Über die in den Geschäftsjahren 2000, 2001 und 2002 erbrachten Beförderungsleistungen legte der Kläger jeweils Rechnung unter Berücksichtung einer ermäßigten Umsatzsteuer von 7 %. Aufgrund einer Prüfungsanordnung des Finanzamtes H. wurde in dem Betrieb des Klägers im Jahre 2004 eine Betriebsprüfung durchgeführt, in deren Ergebnis u.a. beanstandet wurde, dass der Kläger für die Schülertransportfahrten zum Teil einen ermäßigten Umsatzsteuersatz von 7 % statt der gesetzlichen Regelumsatzsteuer von 16 % seinen Rechnungen zugrunde gelegt habe, obwohl die Voraussetzungen des Ermäßigungstatbestandes nach § 12 Abs. 2 Nr. 10 Buchstabe b UStG nicht vorgelegen hätten, da ausweislich der Streckenprotokolle die Beförderungsstrecken teilweise 50 km überschreiten würden. Mit geänderten Festsetzungsbescheiden jeweils vom 6.12.2004 wurden die Steuerbescheide im Hinblick auf die Umsatzsteuer angepasst. Die gegen die geänderten Bescheide eingelegten Einsprüche des Klägers hat das Finanzamt H. mit Bescheiden vom 18.5.2005 für die jeweiligen Steuerjahre als unbegründet zurückgewiesen. Gegen diese Bescheide hat der Kläger mit Klageschrift vom 10.8.2005 vor dem FG Sachsen-Anhalt unter dem Geschäftszeichen - 2 K 12525/05 Anfechtungsklage gegen das Finanzamt H. erhoben.

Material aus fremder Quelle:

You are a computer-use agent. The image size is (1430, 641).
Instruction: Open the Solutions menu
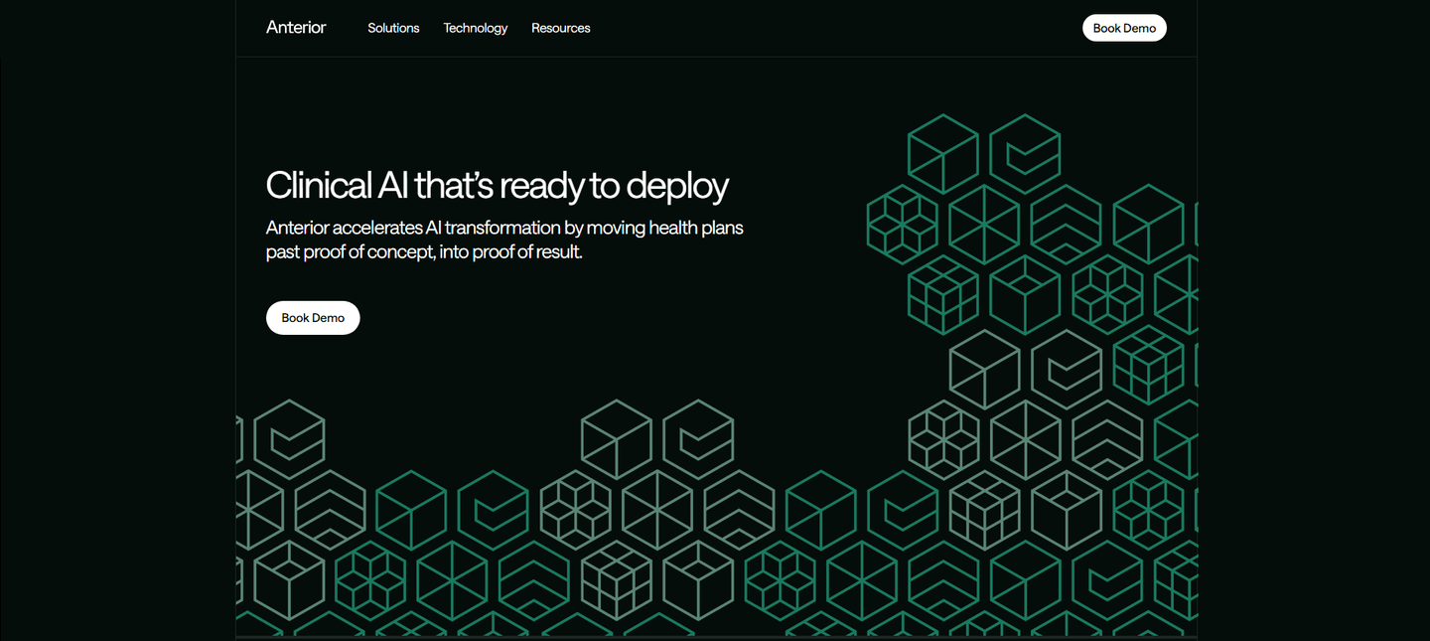tap(393, 28)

Zudem hat er seine Entgeltforderungen gegen den Beklagten im Hinblick auf den Umsatzsteuersatz neu berechnet und von dem Beklagten mit den unter dem 26.6.2005 gelegten Rechnungen den Ausgleich der Umsatzsteuerdifferenz verlangt.

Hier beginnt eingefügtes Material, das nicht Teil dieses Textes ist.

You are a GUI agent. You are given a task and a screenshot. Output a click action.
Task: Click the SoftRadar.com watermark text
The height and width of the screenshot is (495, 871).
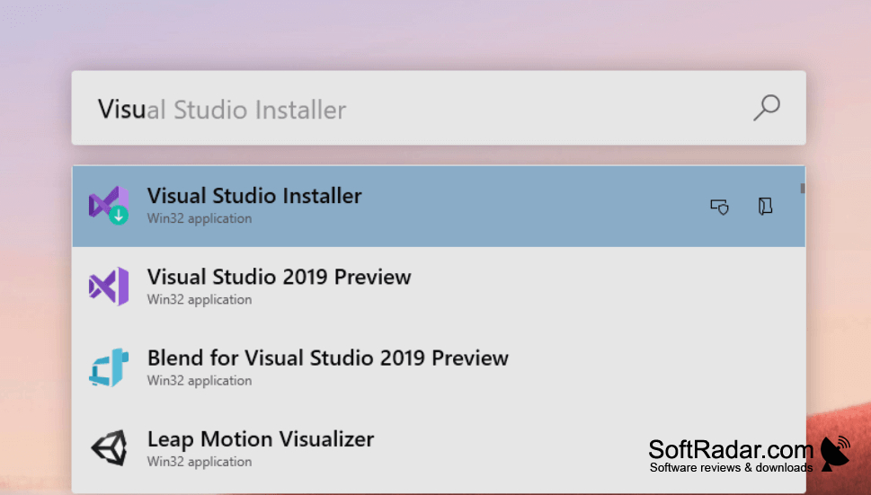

Im Hinblick auf die vor dem FG anhängige Klage hat das nach Klageerweiterung und Verweisung zuständig gewordene LG unter dem 9.3.2006 beschlossen, den Rechtsstreit bis zur rechtskräftigen Entscheidung des FG Sachsen-Anhalt gem. § 148 ZPO auszusetzen. Zur Begründung hat es ausgeführt, dass die zur Entscheidung des FG gestellte Rechtsfrage, inwiefern auf die Beförderungsleistungen des Klägers eine Umsatzsteuer von 7 % oder aber 16 % entfällt, für den vor dem LG rechtshängigen Rechtsstreit vorgreiflich sei. Die mit der Aussetzung des Verfahrens verbundene Verzögerung des Verfahrens müssten die Prozessparteien hinnehmen, zumal anderenfalls eine doppelte Verfahrensführung und die Gefahr einander widerstreitender Entscheidungen zu befürchten seien. Mit Hinweisverfügung vom gleichen Tage hat das LG die Parteien überdies darauf hingewiesen, dass es die Entgeltansprüche betreffend die Jahre 2000 und 2001 für verjährt erachte.

Gegen den Aussetzungsbeschluss des LG hat sich der Beklagte mit dem am 17.3.2006 eingegangenen Schriftsatz gewandt und die Aufhebung des Beschlusses beantragt. Der Beklagte ist der Ansicht, dass die Aussetzung des Rechtsstreites einer Verfahrensverschleppung Vorschub leiste. Eine Aussetzung sei unzulässig, da der Rechtsstreit bereits Entscheidungsreife i.S.d. § 300 ZPO erlangt habe, denn die klägerischen Ansprüche seien weder dem Grunde noch der Höhe nach begründet und daher durch Endurteil abzuweisen. Im Übrigen habe der Beklagte die Einrede der Verjährung erhoben. Da auch das LG in seinem Hinweis vom 9.3.2006 davon ausgegangen sei, dass die klägerischen Ansprüche bezogen auf die Jahre 2000 und 2001 verjährt und damit nicht mehr durchsetzbar seien, sei für eine Aussetzung des Verfahrens insofern kein Raum. Das LG hätte jedenfalls hinsichtlich der verjährten Ansprüche durch Teilurteil nach § 301 ZPO entscheiden müssen.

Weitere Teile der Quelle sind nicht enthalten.